Ukraine will get U.S. Abrams tanks, Patriot missiles much sooner than expected, Pentagon says
The U.S. military said Tuesday that Ukraine will get promised Patriot missile defense systems within weeks, not months, and Abrams M1 tanks by the fall, not in a year or two. The expedited delivery of the Patriots was attributed to the better-than-expected skill and enthusiasm of the 65 Ukrainian soldiers training to use the complicated air defense systems at Fort Sill, Oklahoma. And in order to get Ukraine the U.S. battle tanks months sooner, the Pentagon decided to refurbish older Abrams M1A1 tanks from U.S. stockpiles, not build new M1A2 tanks.
The older Abrams tanks will "give Ukraine a very similar capability to the M1A2, which includes advanced armor and weapons systems," Pentagon spokesman Brig. Gen. Pat Ryder told reporters. Both versions of the Abrams have a 120 millimeter cannon and 50 caliber heavy machine gun, but "the M1A2 typically also includes digital controls, improved sensors, and a thermal viewer for the tank's commander," The Washington Post notes.

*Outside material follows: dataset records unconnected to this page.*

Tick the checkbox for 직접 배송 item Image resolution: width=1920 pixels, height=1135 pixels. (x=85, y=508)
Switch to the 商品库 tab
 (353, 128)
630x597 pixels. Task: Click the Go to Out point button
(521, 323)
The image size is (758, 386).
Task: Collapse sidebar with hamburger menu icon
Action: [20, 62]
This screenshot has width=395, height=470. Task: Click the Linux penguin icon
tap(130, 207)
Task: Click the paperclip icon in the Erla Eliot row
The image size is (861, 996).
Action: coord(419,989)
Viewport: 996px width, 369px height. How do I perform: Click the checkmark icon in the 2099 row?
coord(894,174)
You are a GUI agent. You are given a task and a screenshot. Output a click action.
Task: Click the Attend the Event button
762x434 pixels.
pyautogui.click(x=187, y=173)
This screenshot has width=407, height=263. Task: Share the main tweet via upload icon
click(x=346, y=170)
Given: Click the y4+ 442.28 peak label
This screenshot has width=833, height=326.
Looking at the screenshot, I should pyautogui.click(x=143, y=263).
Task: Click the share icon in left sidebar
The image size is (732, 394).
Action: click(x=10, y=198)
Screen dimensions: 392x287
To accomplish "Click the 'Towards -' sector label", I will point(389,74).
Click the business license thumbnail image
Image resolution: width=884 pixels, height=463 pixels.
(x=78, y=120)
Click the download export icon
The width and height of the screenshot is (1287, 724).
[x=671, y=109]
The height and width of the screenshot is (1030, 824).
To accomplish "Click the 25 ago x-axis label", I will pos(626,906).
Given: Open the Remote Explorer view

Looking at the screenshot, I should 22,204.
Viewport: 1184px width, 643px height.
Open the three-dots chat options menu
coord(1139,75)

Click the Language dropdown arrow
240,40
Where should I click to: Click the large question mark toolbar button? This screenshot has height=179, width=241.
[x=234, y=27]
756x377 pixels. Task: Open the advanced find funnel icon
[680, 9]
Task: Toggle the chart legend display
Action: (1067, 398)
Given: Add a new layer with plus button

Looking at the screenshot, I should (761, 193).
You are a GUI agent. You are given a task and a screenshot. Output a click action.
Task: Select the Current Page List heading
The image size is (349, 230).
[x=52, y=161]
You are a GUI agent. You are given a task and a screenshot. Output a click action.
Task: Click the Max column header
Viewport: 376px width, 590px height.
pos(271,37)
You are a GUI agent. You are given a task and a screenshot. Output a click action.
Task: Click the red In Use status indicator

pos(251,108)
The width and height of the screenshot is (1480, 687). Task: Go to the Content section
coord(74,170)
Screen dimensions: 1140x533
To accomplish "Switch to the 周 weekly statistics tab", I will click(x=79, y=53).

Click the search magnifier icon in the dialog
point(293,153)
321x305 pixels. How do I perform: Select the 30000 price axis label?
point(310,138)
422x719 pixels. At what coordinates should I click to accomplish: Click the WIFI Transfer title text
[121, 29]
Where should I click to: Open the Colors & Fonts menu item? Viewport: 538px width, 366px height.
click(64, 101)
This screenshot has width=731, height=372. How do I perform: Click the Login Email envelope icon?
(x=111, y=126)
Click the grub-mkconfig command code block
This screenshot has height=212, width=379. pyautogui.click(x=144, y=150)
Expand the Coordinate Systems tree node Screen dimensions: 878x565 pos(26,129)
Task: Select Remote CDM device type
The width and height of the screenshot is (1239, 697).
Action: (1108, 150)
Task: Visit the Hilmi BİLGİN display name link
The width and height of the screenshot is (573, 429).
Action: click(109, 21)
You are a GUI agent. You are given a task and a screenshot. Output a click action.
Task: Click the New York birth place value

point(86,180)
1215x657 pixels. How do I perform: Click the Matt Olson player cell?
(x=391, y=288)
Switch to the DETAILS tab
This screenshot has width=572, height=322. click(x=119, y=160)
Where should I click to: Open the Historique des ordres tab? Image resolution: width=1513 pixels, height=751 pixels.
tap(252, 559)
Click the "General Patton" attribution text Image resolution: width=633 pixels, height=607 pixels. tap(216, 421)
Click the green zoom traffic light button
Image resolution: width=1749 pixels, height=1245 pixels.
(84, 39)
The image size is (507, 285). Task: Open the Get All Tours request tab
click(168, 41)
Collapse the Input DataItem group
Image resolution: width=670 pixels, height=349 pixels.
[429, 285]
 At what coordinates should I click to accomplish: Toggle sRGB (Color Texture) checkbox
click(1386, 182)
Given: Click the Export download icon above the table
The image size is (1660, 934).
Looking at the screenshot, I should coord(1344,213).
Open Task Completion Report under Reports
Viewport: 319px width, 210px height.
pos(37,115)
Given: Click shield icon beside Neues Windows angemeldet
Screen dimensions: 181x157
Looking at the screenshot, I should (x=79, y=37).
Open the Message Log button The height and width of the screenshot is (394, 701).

The Abrams tanks won't arrive in Ukraine before an expected spring counteroffensive, Ryder said, but the U.S. goal here is to ensure Ukraine will be able to sustain any gains it makes and "deter future Russian aggression," as "part of our broader near-term and longer-term support to Ukraine." NATO allies have already started delivering German-made Leopard tanks to Ukraine, and the U.K. will start sending Challenger tanks to the country later this spring.
U.S. military officials praised the Ukrainian air defense experts training at Fort Sill during a press tour Tuesday. "The Ukrainian soldiers are impressive, and absolutely a quick study," Brig. Gen. Shane Morgan, commanding general of the Army's Fires Center of Excellence, told reporters. "Due to their extensive air defense knowledge and experience in a combat zone, it was easier — though it's never easy — for them to grasp the Patriot system."
It typically takes U.S. soldiers up to a year to learn how to operate the Patriot system, but the Ukrainians were able to master it to U.S. Army standards in just a few weeks, a senior Fort Sill official told reporters. When the Ukrainians are done at Fort Sill, in the next several days, they will travel to Germany and meet up with a separate group of Ukrainian soldiers who have been training to use Patriot systems donated by the Germans and Dutch. Both groups will return to Ukraine with the Patriot systems in the coming weeks, military officials said.
The Patriot missiles, along with advance air defense systems donated to Ukraine by other NATO countries, "are critical to protecting not only civilian infrastructure that regularly comes under indiscriminate Russian attack, but also growing Ukrainian stockpiles of equipment and munitions," Politico reports.